## Text segment:
▬▬▬

In the last few pregnancies, I’ve become much less obsessive in my eating habits. A younger me would have been scandalized by the “risks” I take. This is partly motivated by experience, and partly by sheer laziness. Sandwiches are one of the foods I tolerate best right now, so I’ll eat cold cuts a couple of times a week. I’d be face-down on the floor without some injection of caffeine during the day, so I’ll drink a cup of tea in the morning, or a rare cup of coffee. I’ll actively seek a caffinated soda some afternoons, just to make it though the day.

It’s become an issue of moderation for me. The incidence of listeriosis is incredibly small; this study found an annual occurence of 7.4 cases per million people. I’ve discovered that almost all cheese in Canada is pasteurized, and have been hard pressed to actually find any that is unpasteurized at the local grocery store. Having squeezed out 9 lbs and 10 lbs babies, I’m not too worried about interuterine growth retardation (she said while touching wood.)

There are a few things I’ve remained diligent about. I have never been a fan of aspartame, and suspect it contributes to my headaches. Plus, I just can’t stand the taste of it. So I’ll go to great lenghts to avoid it while pregnant – which is too bad, because I’ve just recently discovered that Coke Zero actually does taste a lot like my beloved Coca Cola without the 12 teaspoons of sugar in it. But, for the remainder of the pregnancy at least, I’ll stick with the original – and the extra calories.

Same with alcohol. It’s not a huge stretch for me to avoid it, but I do find myself with a wicked craving lately for Corona with lime. It’s a summer thing, I guess. But I’ll hold off.

Is it wrong to be salivating at the thought of a beer at 8:15 on a Tuesday morning?

7 1/2 week update

How do you spot the pregnant chick in the Farm Boy parking lot?

She’s the one rooting through the bags recently deposited into the back of the station wagon, eating the meat directly out of the package.

***

I’ve just been for my first ultrasound, and everything looks great. One wee baby snuggled in just the right spot, measuring one day ahead of schedule at 7w4d and with a steady, strong heartbeat of 158 bpm.

One tiny piece of the iceberg of anxiety has melted away. I can’t quite give myself over to giddy joy, but I find myself stoically satisfied. My next appointment, the ultrasound and blood work of the first step of the integrated prenatal screening test, seems a lifetime away at five weeks from today.

▬▬▬

## The problem:
In the pregnancy eating text, why does the writer stay away from aspartame? Answer in one to three sentences.

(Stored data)
▬▬▬

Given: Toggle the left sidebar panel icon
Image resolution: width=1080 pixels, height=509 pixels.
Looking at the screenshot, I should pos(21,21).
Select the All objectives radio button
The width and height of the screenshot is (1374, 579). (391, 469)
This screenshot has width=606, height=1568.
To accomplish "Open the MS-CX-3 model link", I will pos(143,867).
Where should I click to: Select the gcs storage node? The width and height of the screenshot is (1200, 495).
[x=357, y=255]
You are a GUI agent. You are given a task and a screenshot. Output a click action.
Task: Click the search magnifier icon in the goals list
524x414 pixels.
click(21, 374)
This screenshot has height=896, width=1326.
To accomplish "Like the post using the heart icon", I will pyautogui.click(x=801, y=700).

▬▬▬

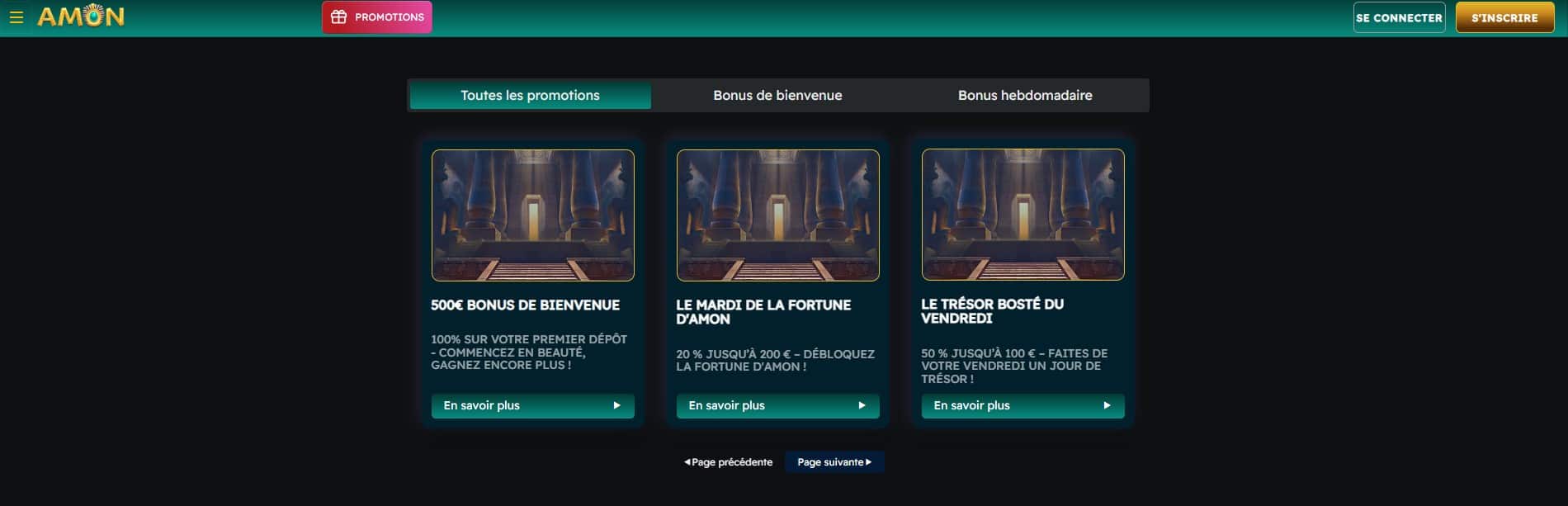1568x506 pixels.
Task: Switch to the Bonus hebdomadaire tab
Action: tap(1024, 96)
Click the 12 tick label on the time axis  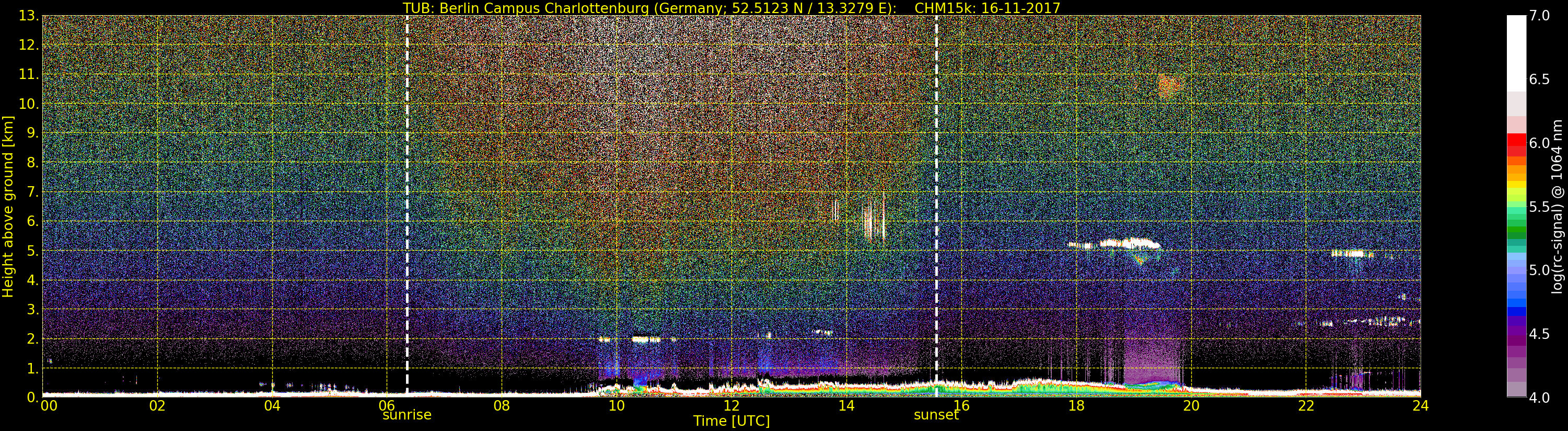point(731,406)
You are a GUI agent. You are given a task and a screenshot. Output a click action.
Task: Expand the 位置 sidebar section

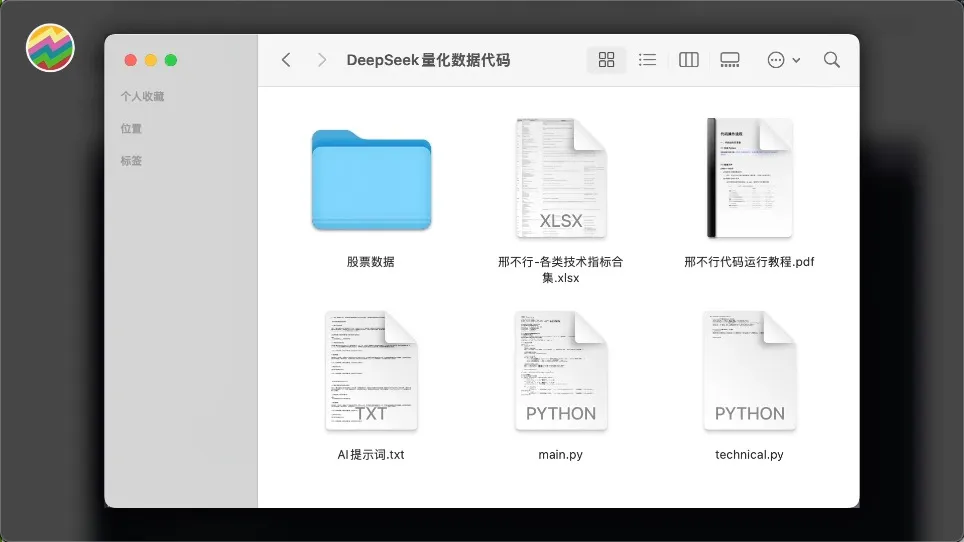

▬▬▬

## Exercise output:
The writer has never liked aspartame and suspects it adds to the writer's headaches. The writer also can't stand how it tastes.